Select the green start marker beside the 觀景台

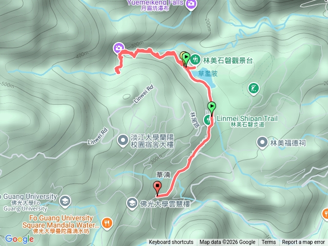[x=186, y=59]
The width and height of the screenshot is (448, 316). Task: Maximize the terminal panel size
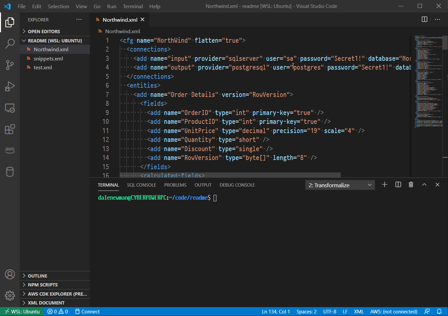pos(424,185)
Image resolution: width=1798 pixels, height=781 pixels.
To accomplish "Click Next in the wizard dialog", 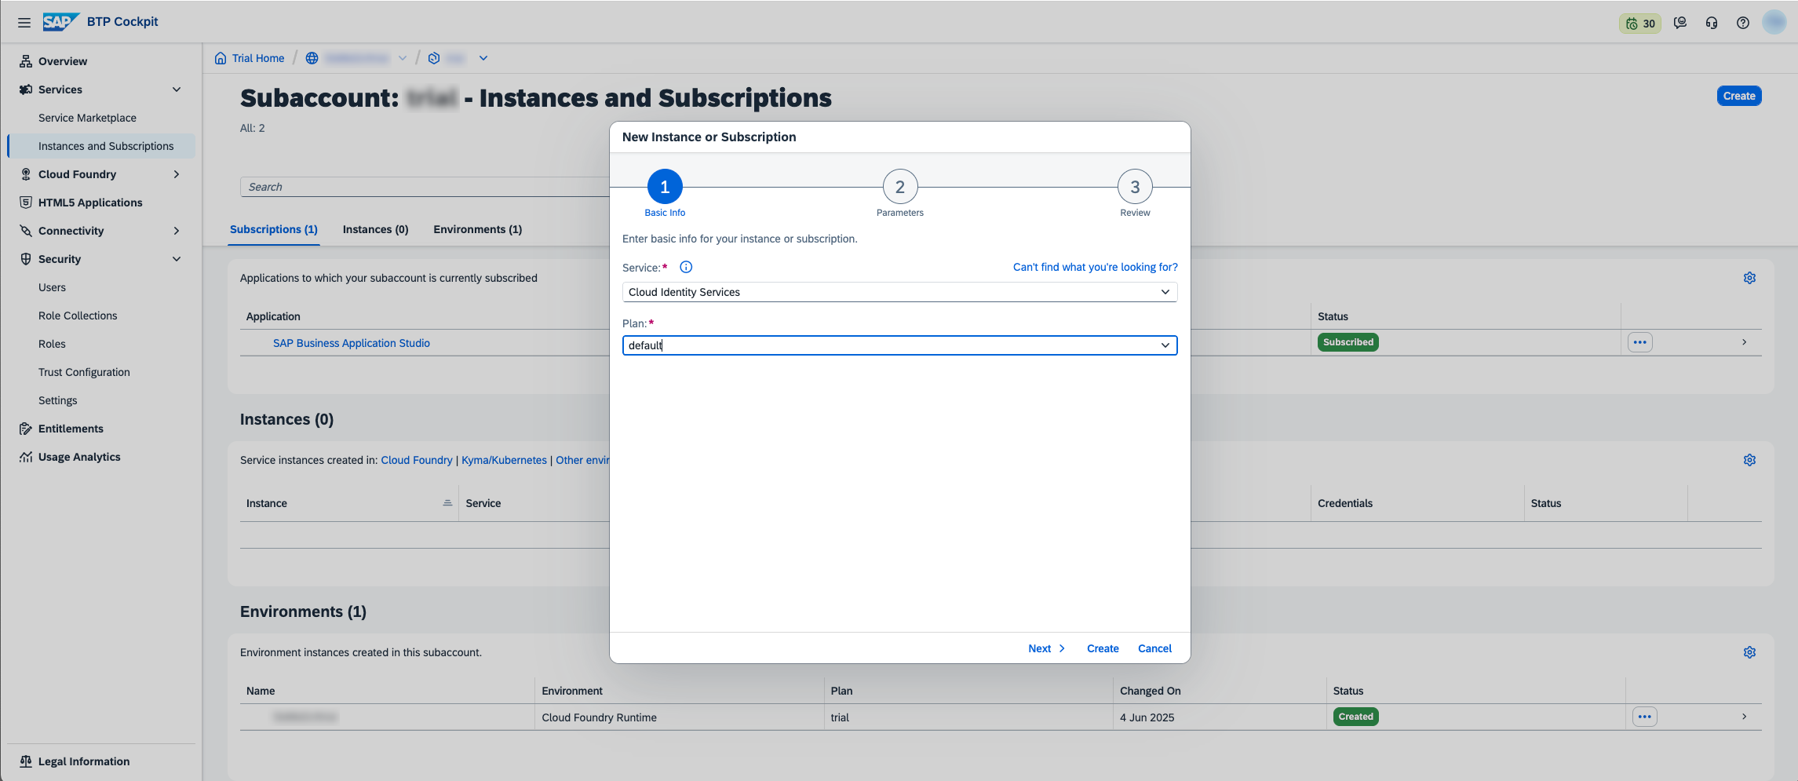I will coord(1046,648).
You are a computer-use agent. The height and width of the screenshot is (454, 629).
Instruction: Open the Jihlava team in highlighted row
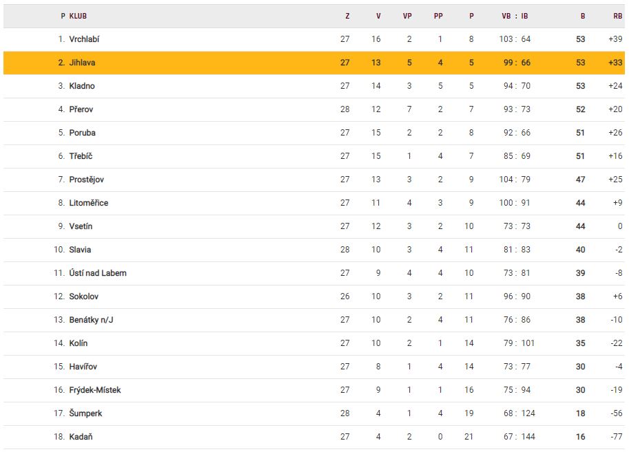pyautogui.click(x=82, y=63)
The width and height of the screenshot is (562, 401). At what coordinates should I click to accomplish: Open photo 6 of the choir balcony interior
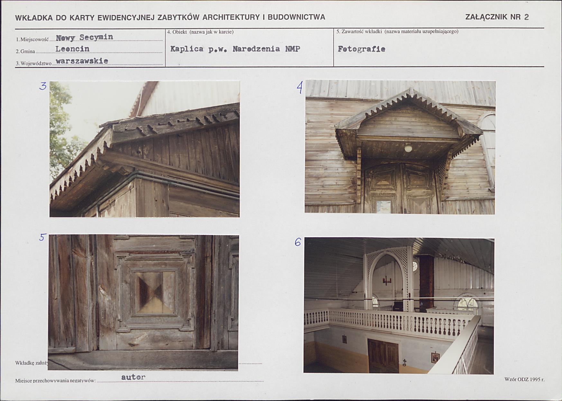pyautogui.click(x=399, y=306)
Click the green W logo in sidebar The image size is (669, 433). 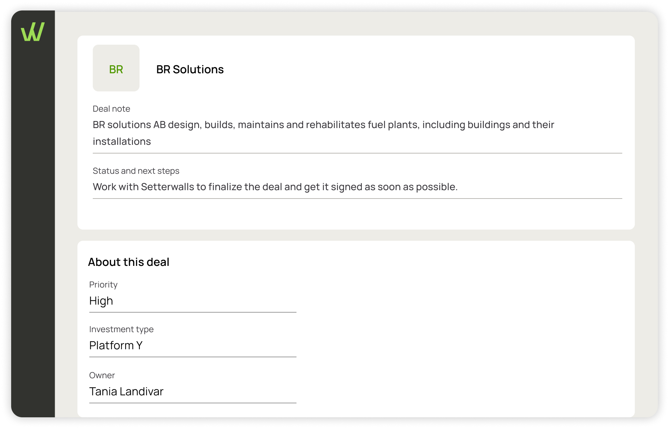[x=33, y=32]
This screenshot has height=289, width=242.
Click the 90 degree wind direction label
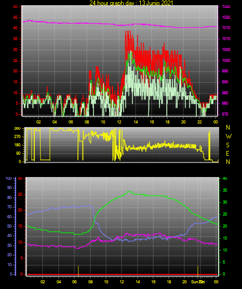19,153
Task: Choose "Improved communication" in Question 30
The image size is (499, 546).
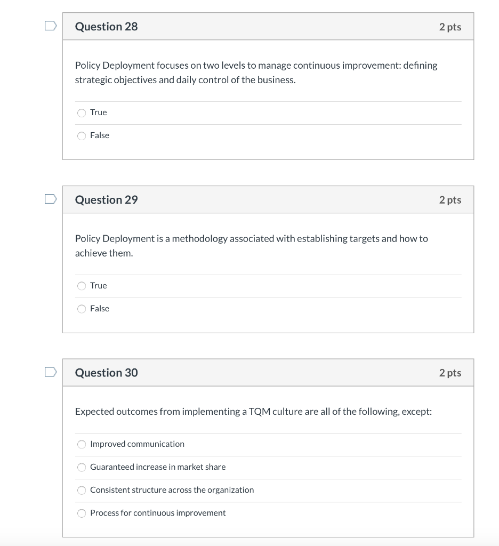Action: click(x=82, y=444)
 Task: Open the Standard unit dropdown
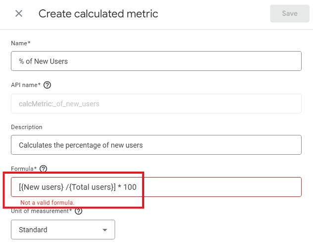pyautogui.click(x=63, y=230)
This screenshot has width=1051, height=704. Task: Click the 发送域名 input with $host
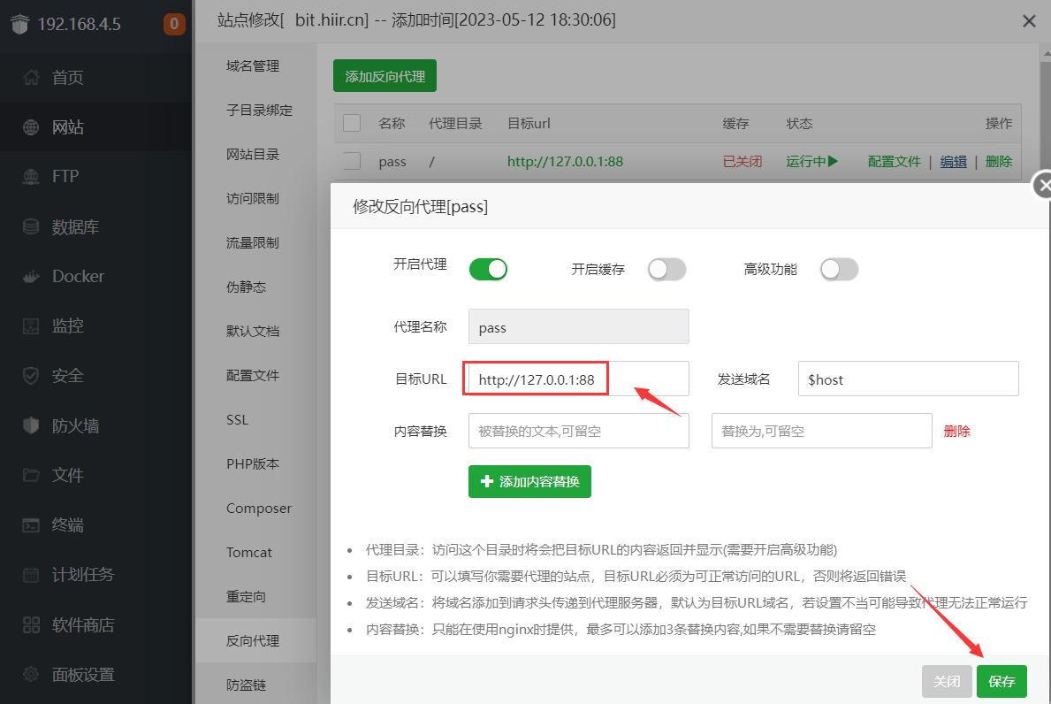tap(908, 379)

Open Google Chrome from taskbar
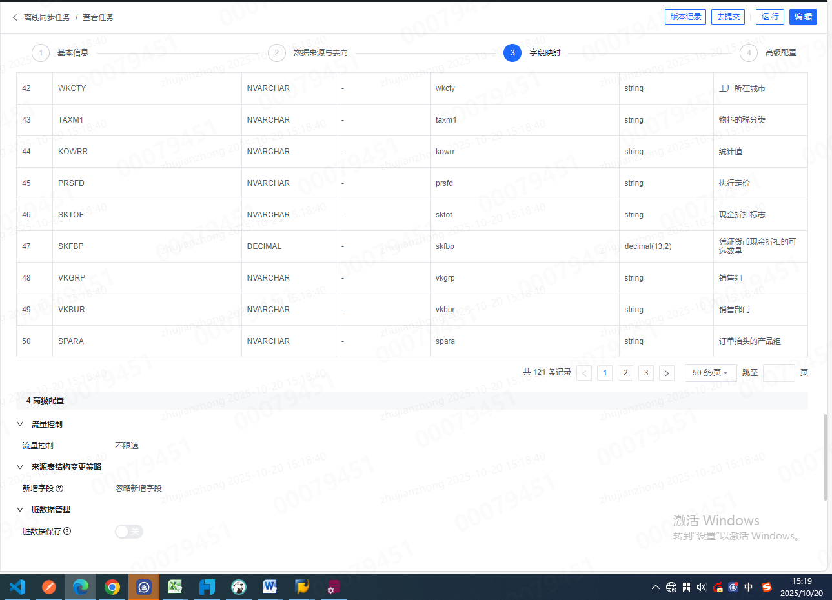(112, 587)

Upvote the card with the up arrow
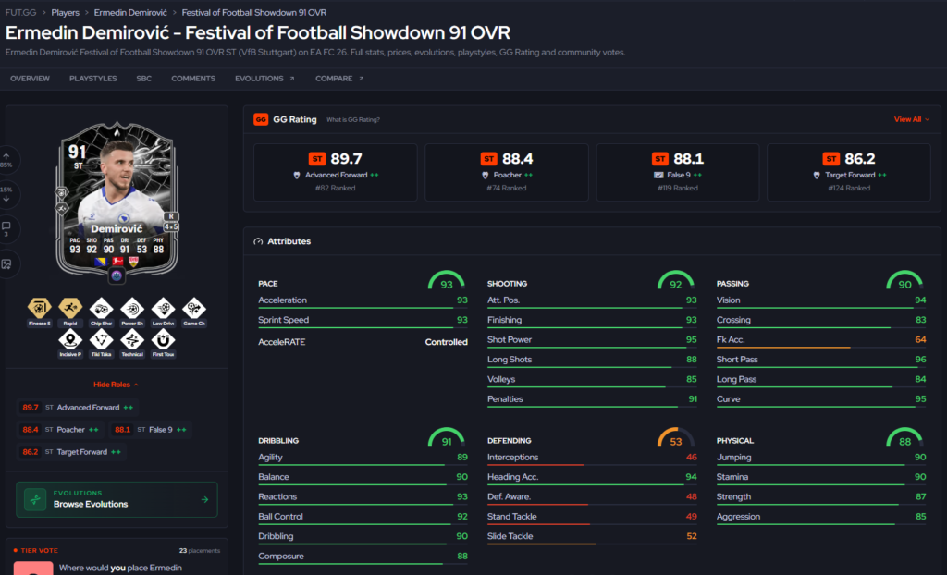click(6, 159)
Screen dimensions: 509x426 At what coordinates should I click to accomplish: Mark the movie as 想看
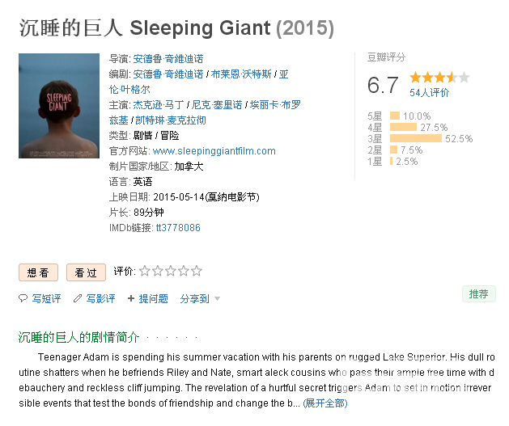coord(38,272)
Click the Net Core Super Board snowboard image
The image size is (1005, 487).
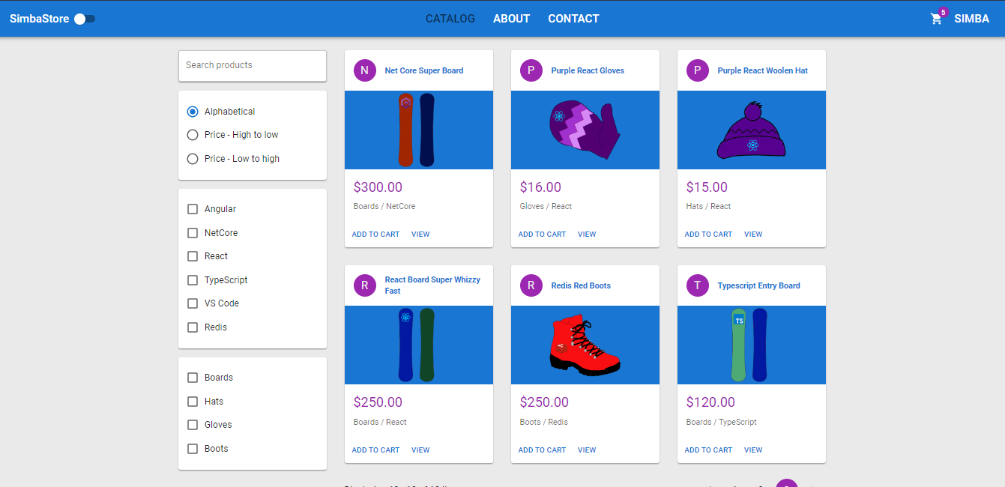[418, 130]
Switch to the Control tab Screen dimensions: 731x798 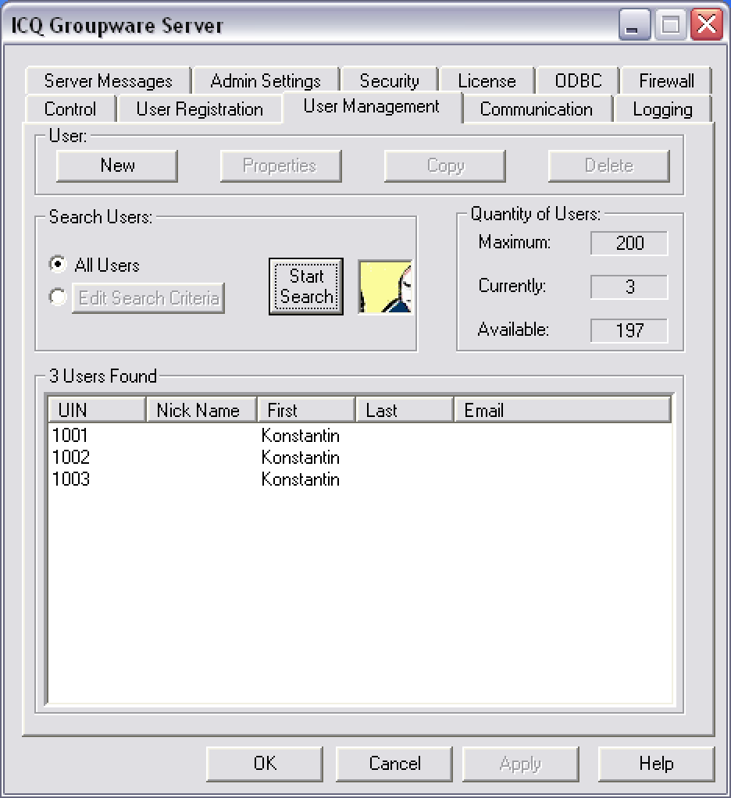(70, 109)
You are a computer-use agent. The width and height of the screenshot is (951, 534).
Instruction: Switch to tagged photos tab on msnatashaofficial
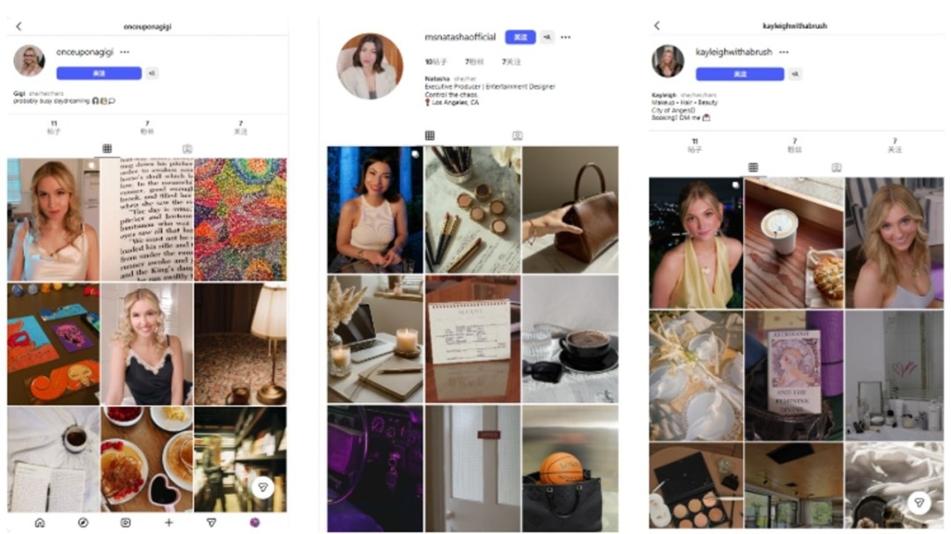click(518, 136)
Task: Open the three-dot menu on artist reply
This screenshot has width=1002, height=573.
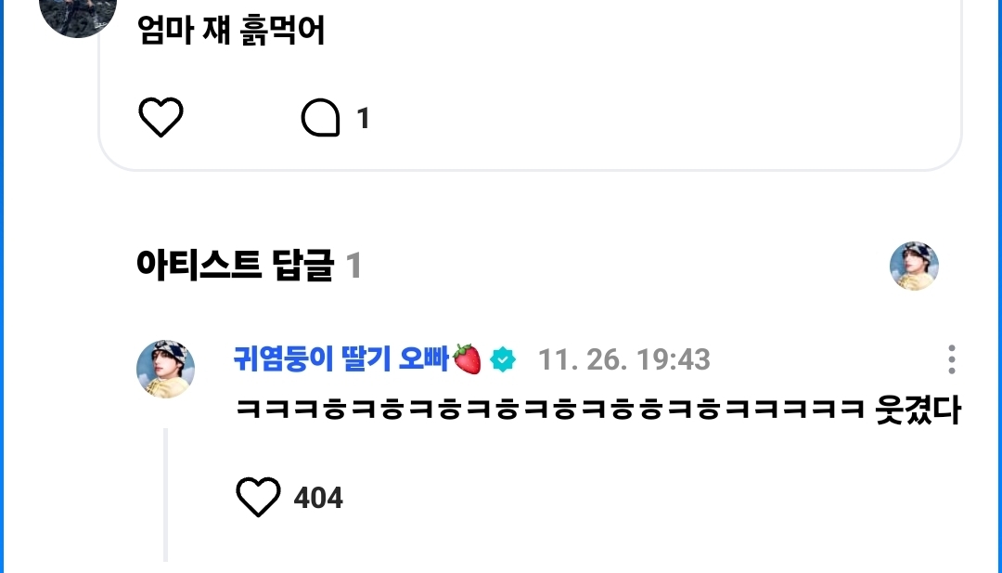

━━━

Exercise prompt:
How many lines in the records hold the string "computer"? The number alone is the answer.

Written solution:
2